Wesley muttered something under his breath.

"Sorry. Didn't quite catch that."

"I believe," Moira said, "That he was stating something along the lines of 'you could've fooled me.' Much more properly, of course. This is our Wesley, after all." She ran her hand down the younger man's bare forearm, a soft, stroking caress. Giles felt his own skin tingle in response, knowing exactly how such a touch felt.

Wesley glared at the ceiling quite fiercely.

"It's clear to me that you need your rest, love," Moira told him. "I'll be back tomorrow, shall I?"

"If you like," Wesley muttered.

Moira rose, her hand still curled lightly around Wesley's, then bent to bestow upon him a deep but gentle kiss. "Hmn," she said, straightening. "Nothing even remotely fishy. Goodnight, dearest. Pleasant dreams."

Wesley had flushed quite dark, and his expression, to Giles's eyes, seemed to combine shame, anger and desire in equal parts. Giles felt sorry for him, and hoped that this was not one of Moira's ways of gaining the upper hand, but he waited until they'd stepped outside the door before saying a word.

"He's vulnerable, Em. Perhaps you ought to..."

His friend shot him a look. "Advice from the world's greatest expert on love?"

"Yes, yes, I know. I'm utterly miserable at it, aren't I?" Together, they made their way onto the crowded lift.

Moira never seemed to mind what she said, or where she said it. "Did you ever love me, Rupert?"

"Em, I do love you. Only..."

"I don't mean a friend's love, Rupert," she said thoughtfully. "I meant, what you felt for Randall. What you feel for Buffy now."

Though they hadn't yet reached the lobby level, quite a few of their fellow riders disembarked upon the opening of the doors.

"Perhaps...er...later?" Giles suggested.

"That's answer enough. If it's any consolation to your tender conscience, I never loved you either--in that way. I quite like Wesley, though. I rather suspect there's a fine man lurking in there somewhere, if I can chip off that brittle shell."

"I suspect you may be right," Giles agreed, shuddering lightly as Moira curled her fingers round his arm. Something about his friend made her slightest touch erotic--perhaps that was a bit of the strangeness and the magic passed down along her own family line, as a darker magic and an attractiveness to the wild, fearful things of the world traveled along his own. If Camelot had ever existed, it was Moira's ancestress, the stories said, who caused its fall.

"He's safer than you, Rupert, at any rate," she said, as if reading his thoughts--and to his great surprise. He'd never thought of Moira as a woman who craved safely, in love or anything else. "Can I come to your flat? Will you cook for me?"
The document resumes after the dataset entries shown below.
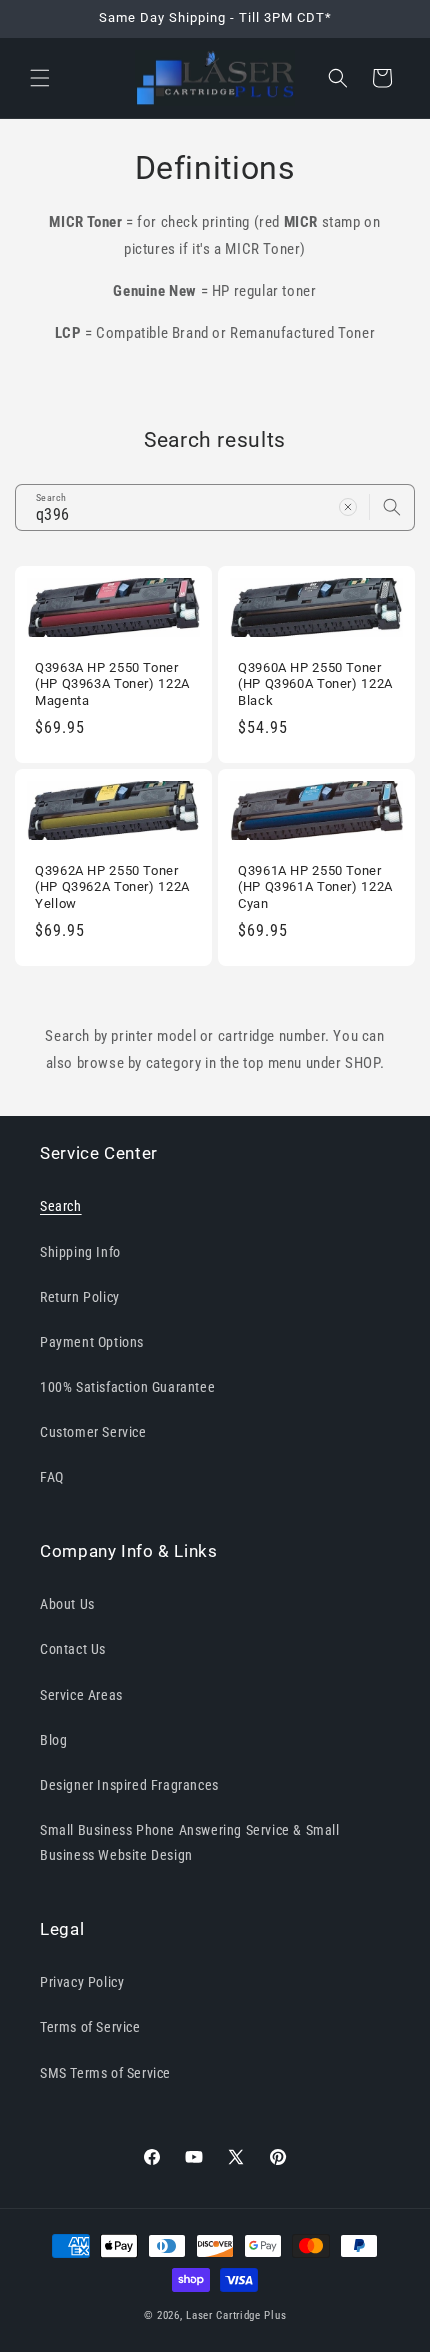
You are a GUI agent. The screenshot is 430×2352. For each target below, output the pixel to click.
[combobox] (215, 507)
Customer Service (93, 1432)
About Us (67, 1604)
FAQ (52, 1477)
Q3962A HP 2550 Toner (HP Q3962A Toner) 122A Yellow (112, 886)
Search (61, 1206)
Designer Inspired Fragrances (129, 1785)
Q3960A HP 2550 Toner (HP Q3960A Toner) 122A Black (315, 683)
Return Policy (80, 1297)
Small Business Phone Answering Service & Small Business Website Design (190, 1842)
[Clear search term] (348, 507)
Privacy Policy (82, 1982)
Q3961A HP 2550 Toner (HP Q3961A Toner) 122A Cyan (315, 886)
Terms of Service (90, 2027)
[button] (40, 78)
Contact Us (73, 1649)
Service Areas (81, 1695)
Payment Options (92, 1342)
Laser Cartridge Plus (236, 2315)
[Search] (392, 507)
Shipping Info (80, 1252)
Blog (53, 1740)
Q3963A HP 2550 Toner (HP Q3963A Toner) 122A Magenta (112, 683)
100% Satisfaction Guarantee (127, 1387)
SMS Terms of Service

Giles smiled, laughing a little. "Please, do invite yourself, Em--though I'll warn you: there's not a thing fit to eat in the house."

"That," she said, "Can be remedied."




It was getting ridiculous, Buffy decided. She and Willow had gone to visit Wesley at the hospital, and found him asleep. He'd slept the whole time they were there, in fact, which pretty much null and voided their act of kindness. She'd left increasingly cranky messages on Giles's answering machine, and circled by his place three times, each time finding him not home.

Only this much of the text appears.